A total of 50 μl of a CsCl-purified phage suspension was mixed with 100 μl of SDT lysis buffer (4% [wt/vol] SDS, 0.1 M dithiothreitol [DTT], and 100 mM Tris-HCl [pH 7.6]) and the mixture was treated with boiling water bath for 10 min and then separated by standard SDS-PAGE. The SDS-PAGE gel slice was then excised, trypsinized, and analyzed using electrospray ionization tandem mass spectrometry (ESI-MS/MS), as described elsewhere (63).

Protein structure alignment.

Predicted 3-D models of desired proteins were generated using I-TASSER (64) and visualized using PyMOL (65). The program TM-align (44) was employed to align two protein structures, with a TM-score of >0.5 indicating the same topology. The secondary structure prediction of rcc00171 and R7M tail fiber (ORF41) was performed using Jpred4 (66). Structure and amino acid sequence alignment of ORF41 against rcc00171 and other tailed viruses was performed using HHpred (43) and BLASTP, respectively.

Network analysis.

A total of 3,464 genomes (358,468 proteins) of prokaryotic viruses downloaded from NCBI Refseq (version 99) was calculated for similarity scores compared with R7M using vConTACT2 (45), which defines viral clusters (VCs) as well. For clarity, viruses showing similarity scores of <1 to R7M were excluded for subsequent analysis. A protein-sharing network was visualized using Cytoscape 3.8.0 (67). The edge-weighted spring-embedded model was selected with viral similarity scores as the weight so that viral genomes sharing more viral protein clusters (PCs) will be arranged more closely together.

Phylogenetic analysis.

To provide an overview of R7M lysis profiles, 16S rRNA gene sequences of type strains of species of the genus Alteromonas were downloaded from the NCBI database and used for constructing a neighbor-joining tree in MEGA 7 (68) with 1,000 bootstraps. To understand phage phylogenetic relationships, complete amino acid profiles of all known alterophages and phages predicted to interact with R7M (vConTACT2 similarity score, >1) as well as their close relatives of the same genus were submitted to the VICTOR server (https://ggdc.dsmz.de/victor.php) for the tree building.

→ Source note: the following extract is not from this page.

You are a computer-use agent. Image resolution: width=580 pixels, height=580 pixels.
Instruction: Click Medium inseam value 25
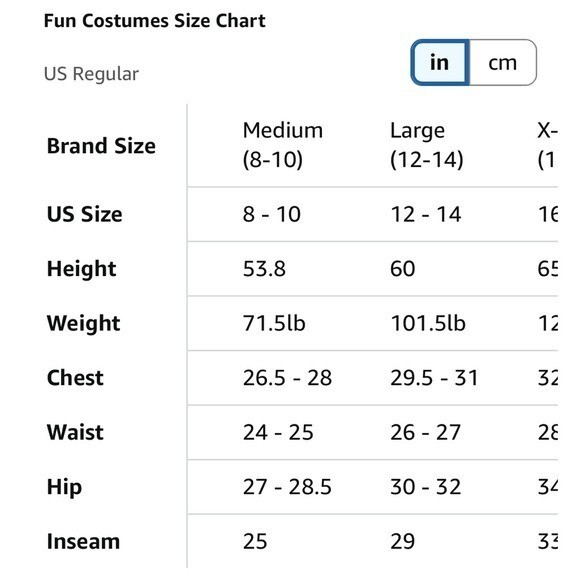pos(255,541)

All pairwise comparisons of viral amino acid sequences were performed using the genome BLAST distance phylogeny (GBDP) method (69) under settings recommended for prokaryotic viruses (70). The resulting tree was rooted at the midpoint with branch support inferred from 100 pseudobootstrap replicates. Moreover, amino acid sequences of the major capsid protein, terminase large subunit (TerL), and DNA polymerase B (PolB) were used for marker gene phylogenies. Homologs were retrieved from corresponding viral PCs built by vConTACT2 (45). Maximum-likelihood phylogenies were constructed using IQ-TREE (version 1.6.12) (71) with best-fit models (VT+I+G4 for the capsid tree; LG+F+I+G4 for TerL and PolB trees) and 1,000 bootstraps. The four hallmark RcGTA-like baseplate-related genes that are mostly preserved in viral genomes were also included in phylogenetic analyses to explore the evolution of R7M distal tail components. Homologs were retrieved from the NCBI nonredundant (nr) database using protein sequences as the queries and subjected to a maximum likelihood tree in MEGA 7 (68) with 1,000 bootstraps. Finally, all phylogenetic trees present in this study were visualized and manipulated using iTOL v6 (72).

Data availability.

The complete phage genome of R7M has been deposited in the GenBank database under the accession number MT345684.1.